I think most people are tolerant of young children at a family service. At the church I go to, toddlers are forever wandering the aisles and it's not a problem. The adults get their time whilst the children go out to Sunday school. Obviously take your child out if they're screaming the place down, but don't let your little ones put you off going.

careerchangeperhaps · 14/11/2021 09:05

If church is part of your family life then the children need to go regularly so that they can learn how to behave in church. No one will mind a little outburst here and there from a baby / toddler as long as you are encouraging quiet play / reading books during the service rather than handing them an iPad / noisy toys that will cause obvious disruption to the other church-goers.

Scarby9 · 14/11/2021 09:05

@Hardbackwriter
And I have never attended a CofE church without a creche or a place for parents to accompany their small children.
The starting point for my teaching career was helping in creche when I hit 10.

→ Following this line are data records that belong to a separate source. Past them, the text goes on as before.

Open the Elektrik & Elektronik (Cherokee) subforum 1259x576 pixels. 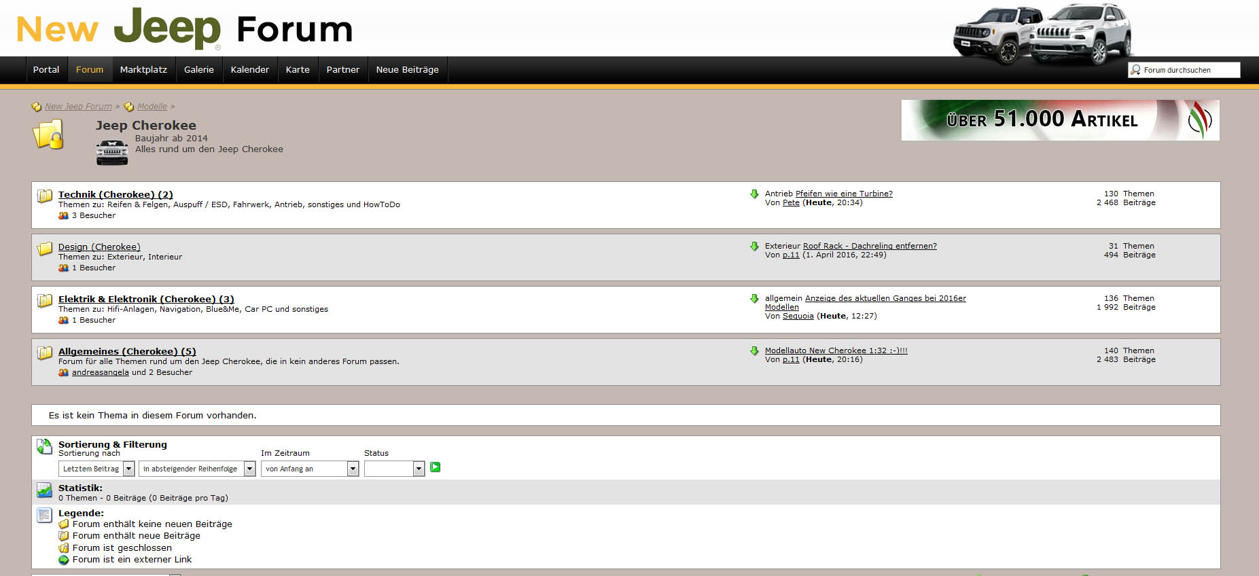coord(146,300)
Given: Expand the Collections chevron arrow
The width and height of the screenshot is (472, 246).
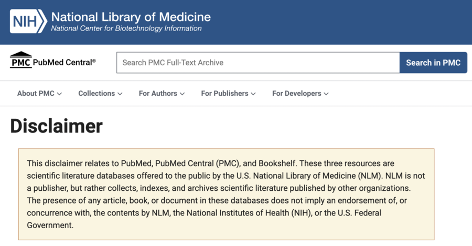Looking at the screenshot, I should (x=120, y=94).
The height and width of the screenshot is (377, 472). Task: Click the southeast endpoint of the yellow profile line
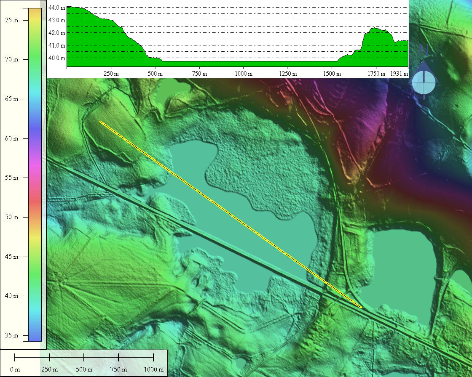pyautogui.click(x=361, y=308)
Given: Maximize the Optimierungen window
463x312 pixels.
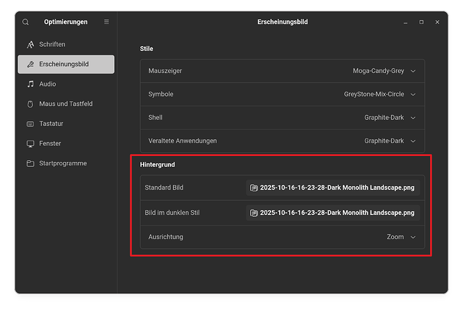Looking at the screenshot, I should 421,22.
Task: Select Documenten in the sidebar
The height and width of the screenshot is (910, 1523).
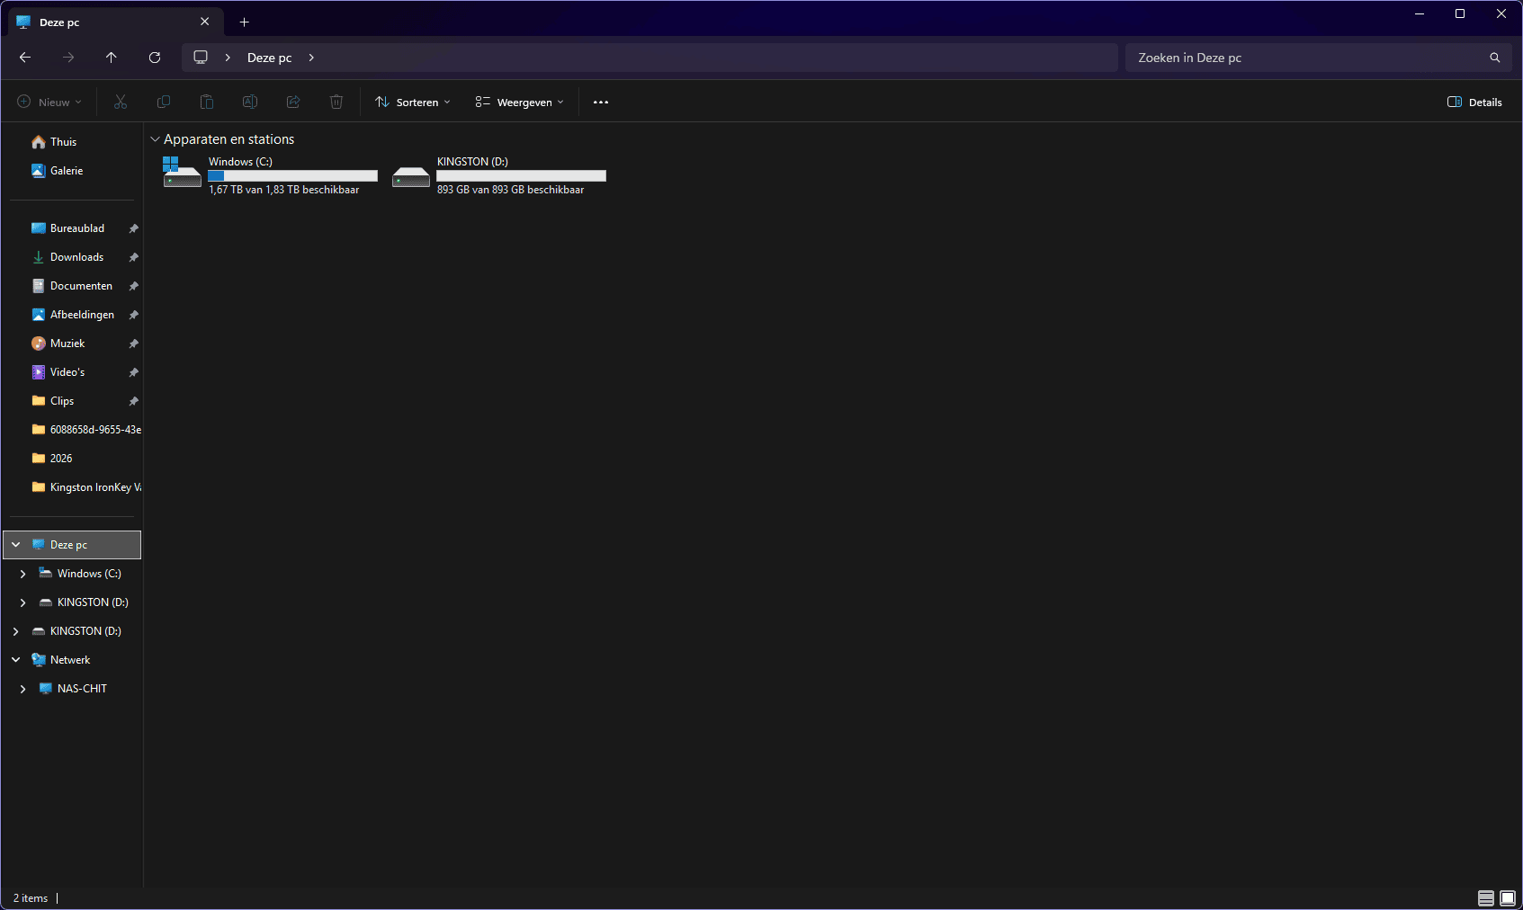Action: pos(81,286)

Scarby9 · 14/11/2021 09:06

As in, when I became the age of 10.
Not hit 10 creche members....

LefttoherownDevizes · 14/11/2021 09:06

Does your Church offer story bags? Wee are lucky enough to have a crèche for babies and toddlers and then kids work starts age 3, but we also welcome (in theory) children through the service who want to stay with their parents. There are, inevitably some who welcome less than others.

I've seen at some Churches story bags, cloth bags with a book and then toys based on the book -ie Noah's Ark, Jonah and the Whale etc). Great to pull out when they're starting to find it too much. The toys were crocheted/crafted by Church members.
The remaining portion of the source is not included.